If I write (my understanding of) how to derive the equations of motion from the Polyakov action, I come up missing a term.
Beginning with the basic Polyakov action
\begin{equation}
S = -\frac{T}{2}\int\sqrt{-h}h^{ab}g_{\mu\nu}\partial_aX^\mu\partial_bX^\nu\,d^2\xi
\end{equation}
the Lagrangian is
\begin{equation}
\mathcal{L}=-\frac{T}{2}\sqrt{-h}h^{ab}\partial_aX^\mu\partial_bX^\nu
\end{equation}
which after plugging into the Euler-Lagrange equation is
\begin{equation}
0-\frac{\partial}{\partial \xi^b}\left[-\frac{T}{2} \sqrt{-h}h^{ab}\partial_aX^\nu\right]=0
\end{equation}
which leads to (my result of)
\begin{equation}
\partial_b\left[ \sqrt{-h}h^{ab}\partial_a X^\nu\right] =0
\end{equation}
The equation of motion should be
\begin{equation}
\Box X^\nu = \frac{1}{\sqrt{-h}}\partial_b\left[ \sqrt{-h}h^{ab}\partial_a X^\nu\right] =0
\end{equation}
My question is that I do not see where the $1/\sqrt{-h}$ comes from. (This result is ok for the Polyakov action on its own, but I want to be able to add a mass term to the action which will make the $1/\sqrt{-h}$ matter then.)
I think that there is something fundamental that I am missing about deriving the equation of motion.
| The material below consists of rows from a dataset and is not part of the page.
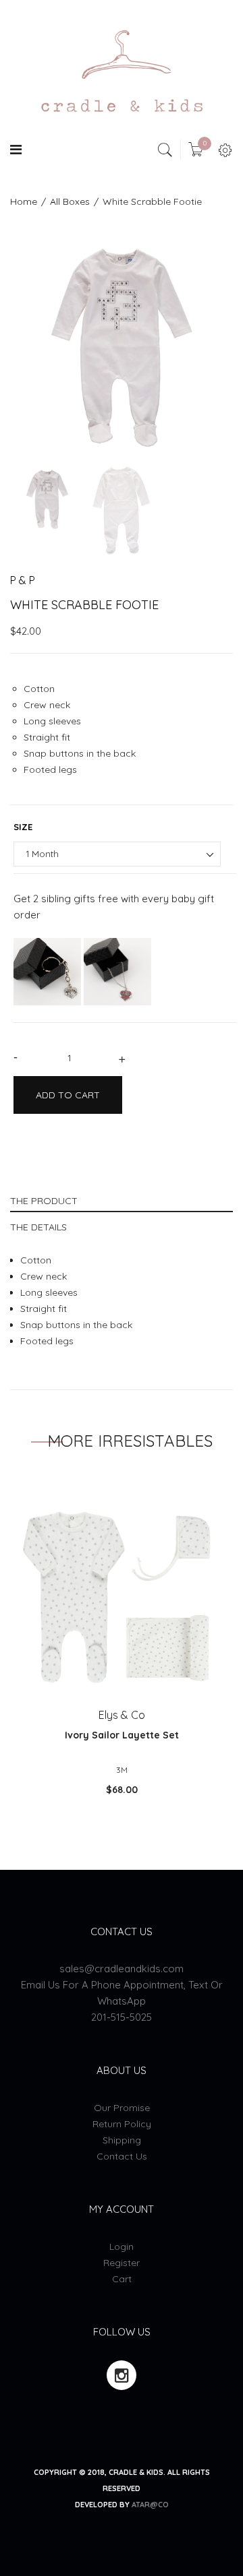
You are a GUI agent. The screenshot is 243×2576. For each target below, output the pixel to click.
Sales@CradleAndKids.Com (121, 1968)
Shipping (122, 2140)
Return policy (121, 2124)
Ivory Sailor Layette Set (122, 1735)
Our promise (122, 2108)
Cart (122, 2279)
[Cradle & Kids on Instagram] (121, 2375)
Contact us (122, 2156)
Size (23, 826)
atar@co (150, 2504)
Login (121, 2246)
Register (121, 2263)
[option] (121, 348)
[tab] (121, 1199)
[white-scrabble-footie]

I understand that the operator $\nabla_\mu X^\nu=\partial_\mu X^\nu +\Gamma^\nu_{\mu\lambda}X^\lambda$, but I am bothered by deriving the equations of motion when the Lagrangian density is $L(X^\nu,\partial_aX^\nu)$ instead of $L(X^\nu,\nabla_aX^\nu)$. If I derive the Euler-Lagrange equation of motion from varying an action containing $L(X^\nu,\partial_aX^\nu)$: \begin{eqnarray} \delta S &=& \int \delta L (X^\nu,\partial_a X^\nu)\sqrt{-g}d^nX \\ &=& \int \left[ \frac{\delta L}{\delta(\partial_aX^\nu)}\delta(\partial_aX^\nu) + \delta X^\nu\nabla_a\frac{\delta L}{\delta(\partial_aX^\nu)}\right]\sqrt{-g}d^nX + \int \left[ \frac{\delta L}{\delta X^\nu}-\nabla_a\frac{\delta L}{\delta (\partial_a X^\nu)}\right]\delta X^\nu\sqrt{-g}d^nX \end{eqnarray} can I still send the surface term (the first term above) to zero? Thanks for any insight.